I think that too much scafolding can obfuscate a lack of general capability, since it allows the system to simulate a much more capable agent—under narrow circumstances and assuming nothing unexpected happens.
Consider the Egyptian Army in ’73. With exhaustive drill and scripting of unit movements, they were able to simulate the capabilities of an army with a competent officer corps, up until they ran out of script, upon which it reverted to a lower level of capability. This is because scripting avoids officers on the ground needing to make complex tactical decisions on the fly and communicate them to other units, all while maintaining a cohesive battle plan. If everyone sticks to the script, big holes won’t open up in their defenses, and the movements of each unit will be covered by that of others. When the script ran out (I’m massively simplifying), the cohesion of the army began to break down, rendering it increasingly vulnerable to IDF counterattacks. The gains in combat effectiveness were real, but limited to the confines of the script.
Similarly, scafolding helps the AI avoid the really hard parts of a job, at least the really hard parts for it. Designing the script for each individual task and subtask in order to make a 90% reliable AI economically valuable turns a productivity-improving tool into an economically productive agent, but only within certain parameters, and each time you encounter a new task, more scafolding will need to be built. I think some of the time the harder (in the human-intuitive sense) parts of the problem may be contained in the scafolding as opposed to the tasks the AI completes.
Thus, given the highly variable nature of LLM intelligence, “X can do Y with enough scafolding!” doesn’t automatically convince me that X possesses the core capabilities to do Y and just needs a little encouragement or w/e. If may be that task Y is composed of subtasks A and B, such that X is very good and reliable at A, but utterly incapable at B (coding and debugging?). By filtering for Y with a certain easy subset of B, using a pipeline to break it down into easier subtasks with various prompts, trying many times, and finally passing off unsolved cases to humans, you can extract much economic from X doing Y, but only in a certain subset of cases, and still without X being reliably good at doing both A and B.
You could probably do something similar with low-capability human programmers playing the role of X, but it wouldn’t be economical since they cost much more than an LLM and are in some ways less predictable.
I think a lot of economically valuable intelligence is in the ability to build the scafolding itself implicitly, which many people would call “agency”.

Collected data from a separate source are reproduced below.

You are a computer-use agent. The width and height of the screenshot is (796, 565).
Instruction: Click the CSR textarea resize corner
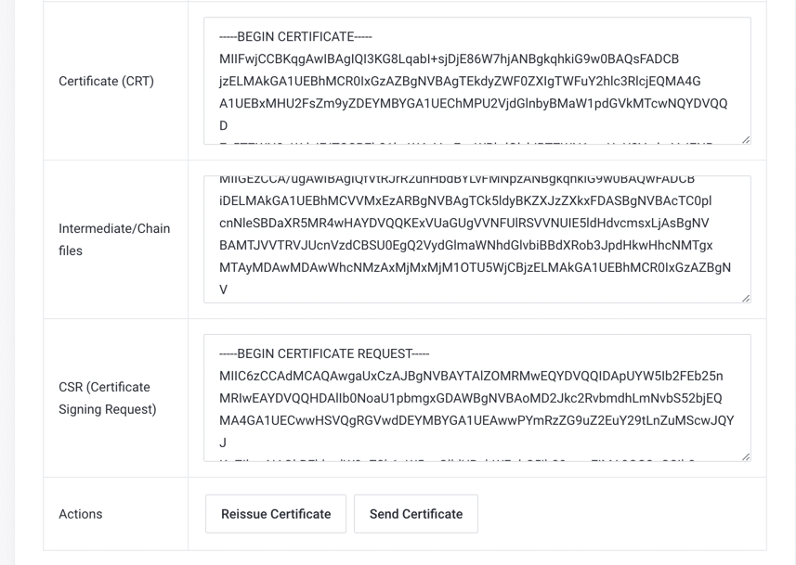(x=746, y=456)
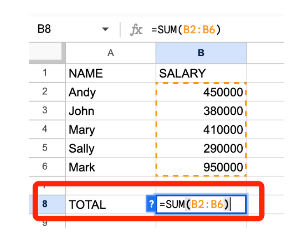The width and height of the screenshot is (307, 240).
Task: Click the NAME header cell
Action: (110, 73)
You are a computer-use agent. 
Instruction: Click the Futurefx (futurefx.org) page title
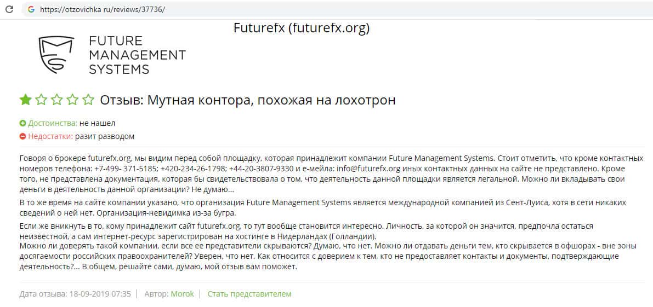pyautogui.click(x=302, y=28)
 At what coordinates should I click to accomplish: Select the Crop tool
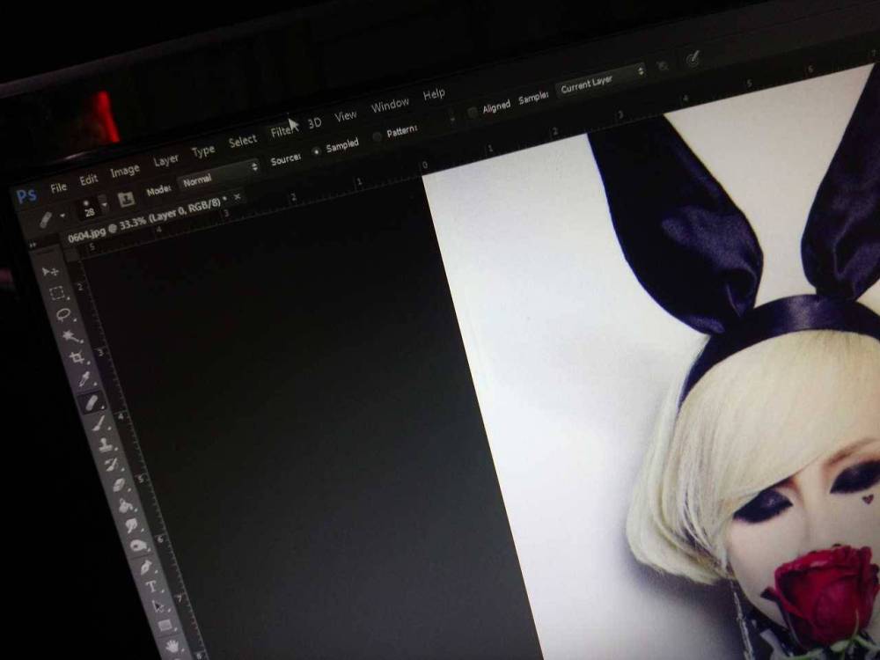pyautogui.click(x=77, y=357)
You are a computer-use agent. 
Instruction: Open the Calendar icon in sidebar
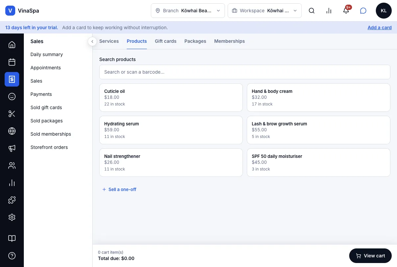point(12,62)
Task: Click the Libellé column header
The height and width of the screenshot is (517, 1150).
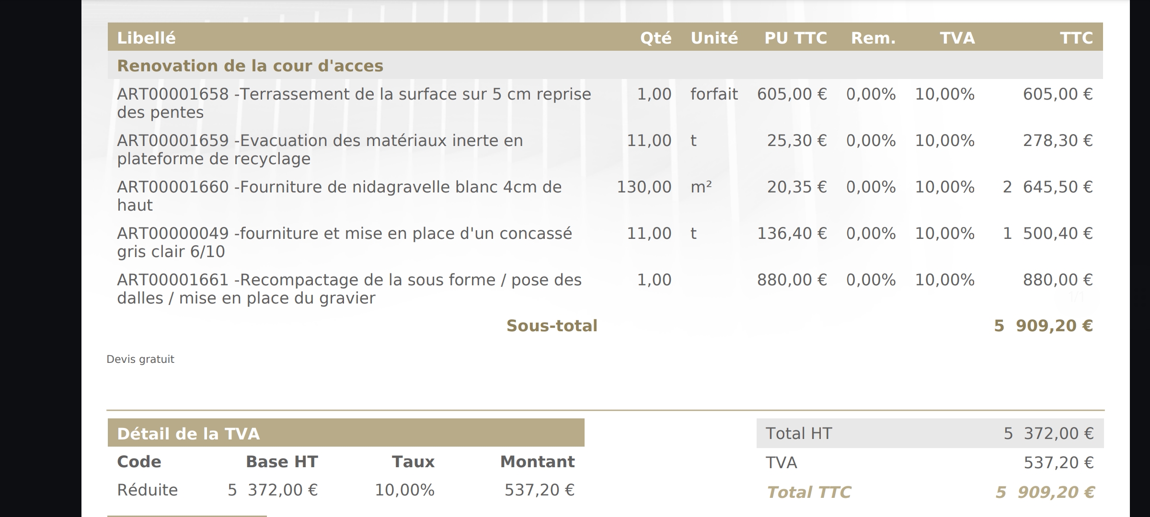Action: (146, 38)
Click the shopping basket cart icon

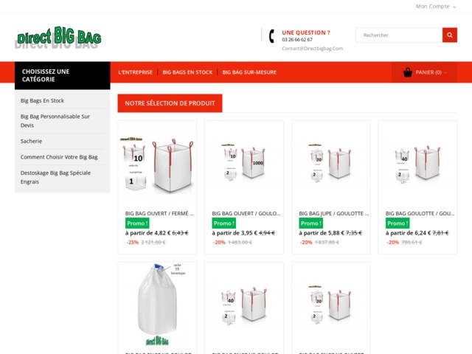tap(408, 72)
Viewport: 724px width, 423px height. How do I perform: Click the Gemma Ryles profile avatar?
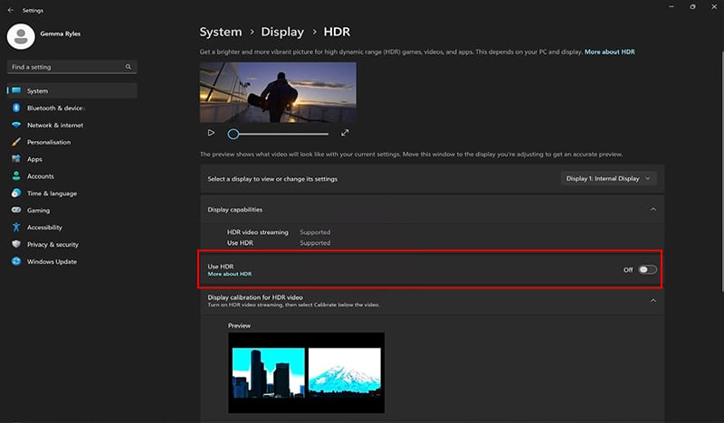pos(20,35)
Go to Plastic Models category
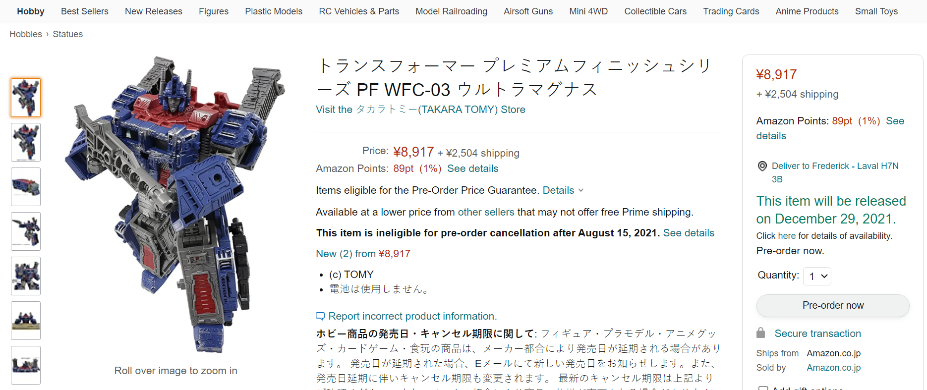The width and height of the screenshot is (927, 390). click(x=273, y=11)
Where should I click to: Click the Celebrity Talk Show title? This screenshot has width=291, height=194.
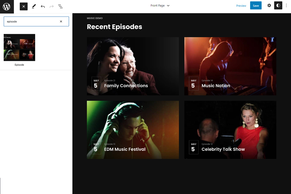click(223, 149)
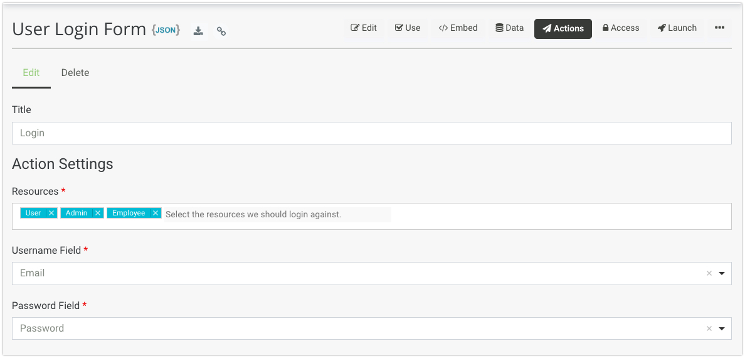Open the more options ellipsis menu
The width and height of the screenshot is (745, 358).
coord(719,28)
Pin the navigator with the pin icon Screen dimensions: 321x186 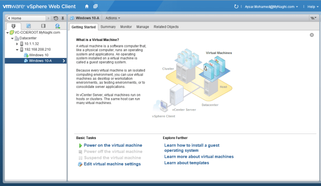[63, 18]
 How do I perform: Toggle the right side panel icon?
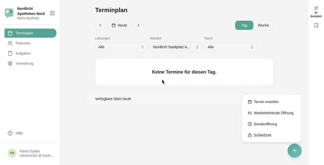pyautogui.click(x=316, y=25)
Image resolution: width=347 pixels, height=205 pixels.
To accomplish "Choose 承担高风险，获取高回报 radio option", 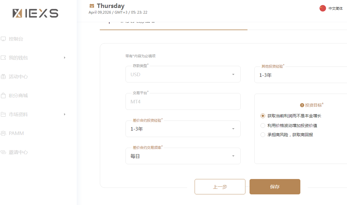I will point(263,135).
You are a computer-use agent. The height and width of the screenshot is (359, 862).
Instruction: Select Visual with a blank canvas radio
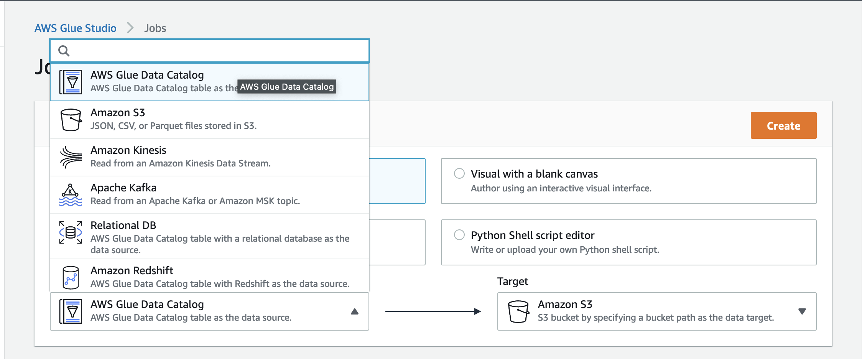pos(459,173)
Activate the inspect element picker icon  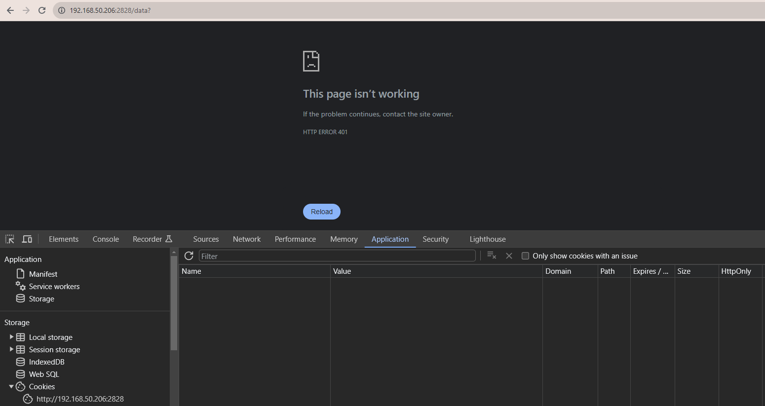coord(10,239)

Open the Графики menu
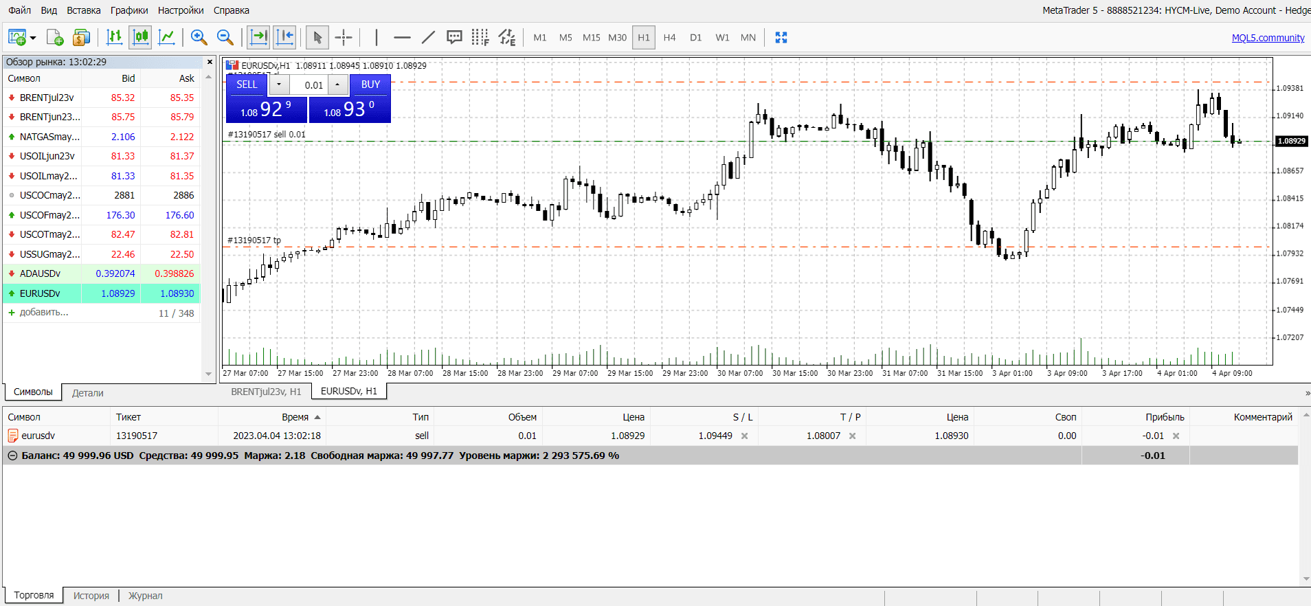tap(129, 10)
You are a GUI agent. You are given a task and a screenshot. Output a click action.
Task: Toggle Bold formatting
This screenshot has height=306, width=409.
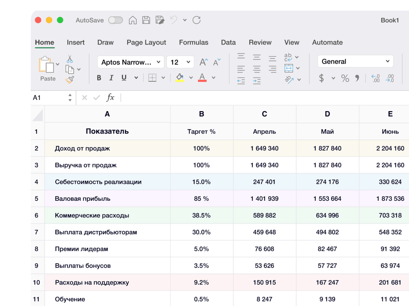(99, 78)

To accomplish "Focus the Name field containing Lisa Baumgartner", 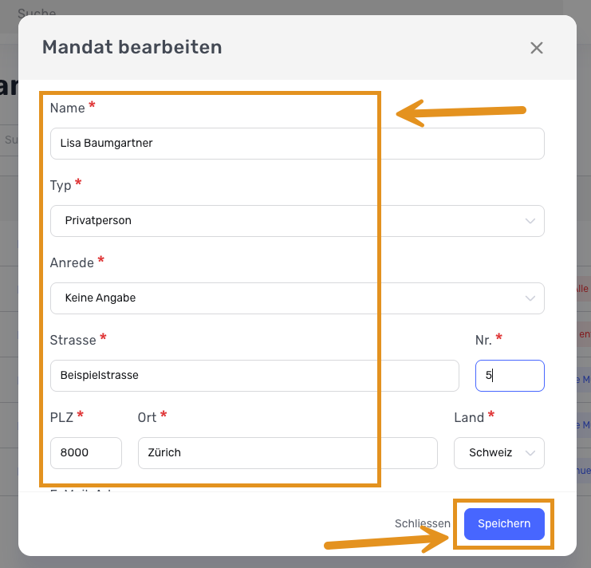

What if the tasks that your scaffolded LLM is doing are randomly selected pieces of cognitive labor from the full distribution of human cognitive tasks?
It seems to me like your objection is mostly to narrow distributions of tasks and scaffolding which is heavily specialized to that task.
I think narrowness of the task and amount of scaffolding might be correlated in practice, but these attributes don’t have to be related.
(You might think they are correlated because large amounts of scaffolding won’t be very useful for very diverse tasks. I think this is likely false—there exists general purpose software that I find useful for a very broad range of tasks. E.g. neovim. I agree that smart general agents should be able to build their own scaffolding and bootstrap, but its worth noting that the final system might be using a bunch of tools!)
For humans, we can consider eyes to be a type of scaffolding: they help us do various cognitive tasks by adding various affordances but are ultimately just attached.
Nonetheless, I predict that if I didn’t have eyes, I would be notably less efficient at my job.
Very interesting example, thanks.
Agreed that that wouldn’t be good evidence that those systems could do general reasoning. My intention in this piece is to mainly consider general-purpose scaffolding rather than task-specific.